_PROBLEM SET_
1. According to the article on John Bennett, in what year did he succeed Charles Burney as organist at St. Dionis Backchurch?
2. List every activity named in the sentence of the article on John Bennett that begins "As was fairly typical in the eighteenth century".

= John Bennett (composer) =

English composer, born 1735

John Bennett (or Bennet; c. 10 March 1735, Liverpool – September 1784, in London) was an English organist and composer.

==Biography==
Details of Bennett's life are limited, but it is known that he married one Sarah Everett in 1756 in Holborn and died in September 1784. He was buried on 24th of that month, after serving as organist at St Dionis Backchurch, Fenchurch Street in London, for over thirty years. He had outlived his wife who was buried on 15 April 1778. Both were buried at the church.

Charles Burney notes that he had been a pupil of Johann Christoph Pepusch and that he 'knew the rules of counterpoint very well'. Pearce, writing admittedly later in 1907, claims that Bennett was "an organist of sufficient talent to attract G. F. Handel to his performances". As was fairly typical in the eighteenth century, he was a diverse musician; he played the organ and the viola, taught the harpsichord, and performed at The Drury Lane Theatre as a singer in the chorus and as a dancer. Burney notes that he had 'played the tenor [= viola] and occasionally was a Chorus singer and figurante in processions'. According to Thomas Mortimer's The Universal Director (1763) and the title page of Bennett's own Ten Voluntaries for the Organ or the Harpsichord, he lived at Boswell Court near Queen Square, Bloomsbury (Holborn). The Universal Director also records him as playing the tenor in the Queen's Band. He succeeded Charles Burney as organist at St. Dionis-Backchurch, Fenchurch Street, in 1752 and was elected after audition by unanimous vote.

An interesting aside for organists is the information provided in the church vestry minutes for July 27, 1749, when Burney took up the post:
". . . that the Salary of Organist be Thirty pounds p. Ann . . . . [and] That the person who shall be chosen Organist shall attend in Person twice on every Sunday and on other usual Festivals, and have no Deputy but in case of sickness."

Gwilym Beechey suggested that in 1760 Bennett must have been suffering financial difficulty as, with permission of St Dionis, he applied for a second organist post at St John's Chapel, Bedford Row 'for the better support of himself and family', which he was unsuccessful in gaining. It was not uncommon in that period for organists to serve more than one church simultaneously. There are copious examples given in the list of subscribers to Bennett's Ten Voluntaries, and the churches were not always close to one another. We know of no further applications after this date.

== Works ==

Apart from three hymn tunes with figured bass published in Christopher Smart's (1722-1771) edition of metrical psalms, the Ten Voluntaries for the Organ or Harpsichord are his only works known to this day; they were published by the composer in 1758, and have been printed a number of times since. In the last fifty years, various selections from them have appeared in collections: H. Diack Johnstone published numbers 9 and 10 in 1966 (Novello, London); Gwilym Beechey published (nos 2, 5, 7, 8, 9 & 10) in 1969, and Diack Johnstone also published 6 of them (nos 3, 5, 7, 8, 9, & 10) in 1988. Selections can also be found in CH Trevor's series Early English Organ Music for Manuals (5 vols). A complete edition in modern notation can be found on the IMSLP site.

_PROVIDED MATERIAL_
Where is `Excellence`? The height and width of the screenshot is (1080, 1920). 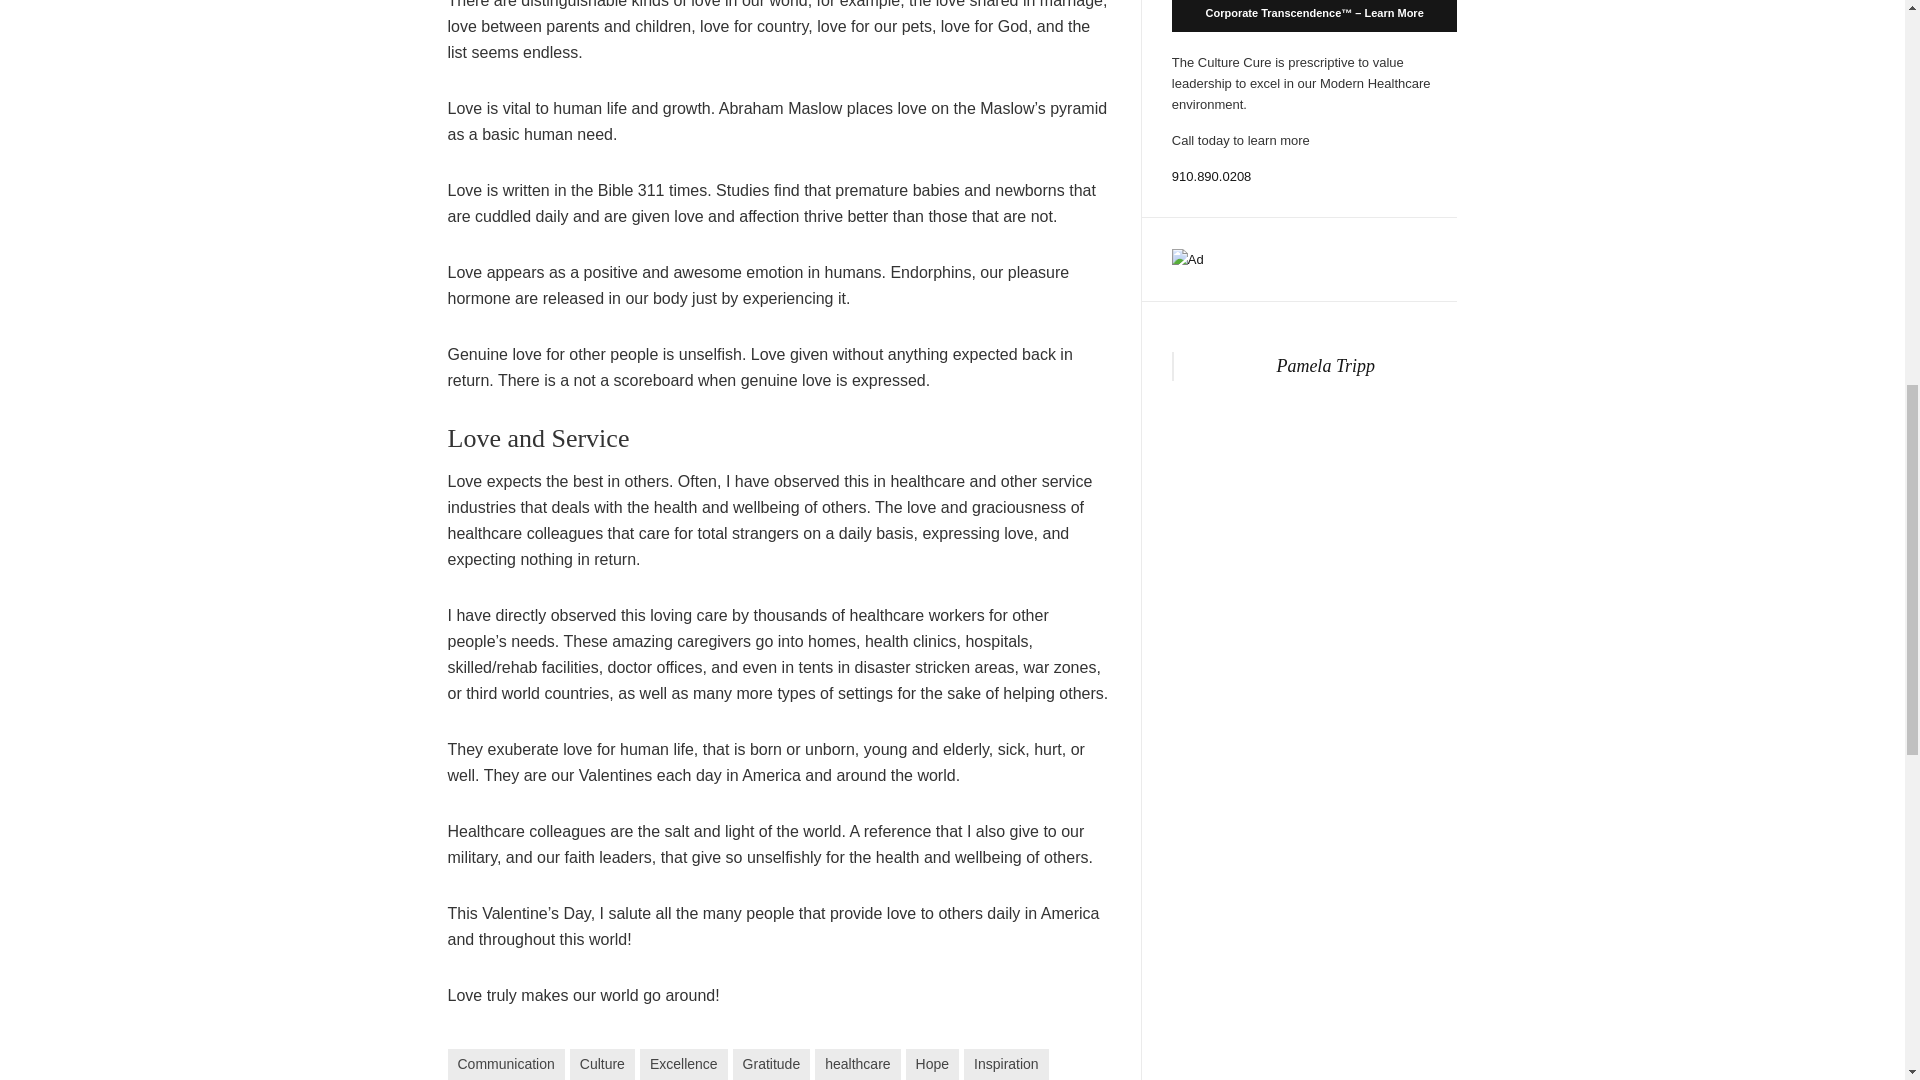
Excellence is located at coordinates (683, 1064).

_REPLIES_
1. 1752

2.
- Playing the organ
- Playing the viola
- Teaching the harpsichord
- Singing in the chorus at The Drury Lane Theatre
- Dancing at The Drury Lane Theatre